I work with a man who won't tell anyone his name. He goes by a three letter acronym that stands for a description of him. HR said he had to have a surname so they have made the third word in his acronym his official surname.

His acronym is less silly than Dazza though, as a name.

PonyPals · 27/02/2017 14:46

In hindsight I should have included his real name/nn to begin with.. or just used a better example.
Dazza has a client facing role. His portfolio is to engage with our tenured academics.. who are all pretty set in their ways (and call most of us by our surname). I have a meeting with Dazza tomorrow and I am introducing him to one of our most 'serious' clients. I can just see how it will go. Hello Professor Alexander this is Dazza Hmm
It's 1.30 in the morning! I should be asleep but can't stop thinking about tomorrow and all your replies are a great distraction

OP posts:
IamFriedSpam · 27/02/2017 14:46

As hells says I'd call him that then introduce him by his full name to clients.

Applebite · 27/02/2017 14:46

my ex did this. so say his name was Nicholas, he insisted on being "nickbo".

except that it wasn't just "nickbo". it was "The Nickbo".

and it wasn't just "the nickbo". it was REFERRING TO HIMSELF IN THE THIRD PERSON AS THE NICKBO. eg: "The Nickbo is sad today, applebite.
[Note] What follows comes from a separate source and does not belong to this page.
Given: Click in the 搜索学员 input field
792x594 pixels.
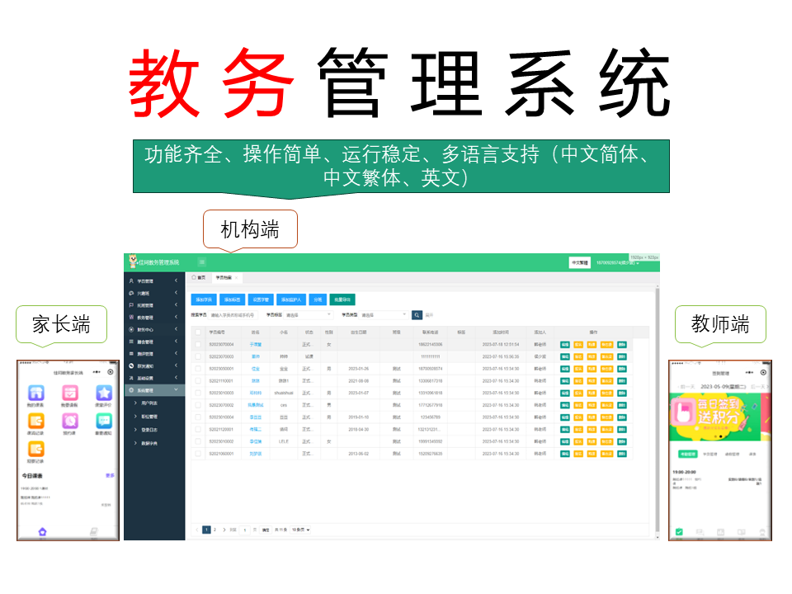Looking at the screenshot, I should click(233, 314).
He has some issues."

what the fuck did I see in him!?

elQuintoConyo · 27/02/2017 14:47

Call him a different woman's name every day a la Dr Cox on Scrubs.
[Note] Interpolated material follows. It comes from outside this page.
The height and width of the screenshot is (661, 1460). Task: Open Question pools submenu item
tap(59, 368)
Start tomorrow with Betty Grin

PanGalaticGargleBlaster · 27/02/2017 14:47

If its public facing you need to sit down with him and tell him, as his manager, you won't be introducing him to clients as Dazza

Very much this.

People giving themselves nicknames does smack a little bit of narcistic 'look at me'. For all the calls of 'he can call himself what he likes' that is fine outside the professional environment but in the office I would not be using informal nicknames around clients.

splendide · 27/02/2017 14:48

Jesus Applebite has just given me a terrible flashback to the brief relationship I had at university with someone called Beans. It hugely contributed to us breaking up.

PonyPals · 27/02/2017 14:48

Omg applebite that's terrible!
I guess I should be thankful he is not asking me to call him Dazza the Great

OP posts:
DoomGloomAndKaboom · 27/02/2017 14:50

You've misread the OP, guiltynetter.

Notjustuser - is he Inspector Morse, and also wtf?! What kind of attention seeking bollocks is that (is ASB his name? it should be) - if you don't like your name, why not just change it to John or Mary.

Dazza is a pub name, I agree. I would need to point out that now he is an adult, he will garner more respect if he ditches his schoolboy nickname and tries to pretend to be normal, if only for the sake of his career. Unless he's a footballer or in a boy band, maybe.

The number of people in the world who need to get the fuck over themselves is rising at a troubling rate.....

HappyFlappy · 27/02/2017 14:53

You read my mind Blether

I hate Jonty but just because the Jonty I knew was a nasty fecker

Westfacing · 27/02/2017 14:54

I assume he signs correspondence to clients from Darren? I don't envy the OP. Imagine a female employee called Sharon who likes to be known as Shazza!

OP have you spoken to him about his NN, does he get it? Is he from the UK? Is this a professional setting, i.e. law, medicine, City, etc?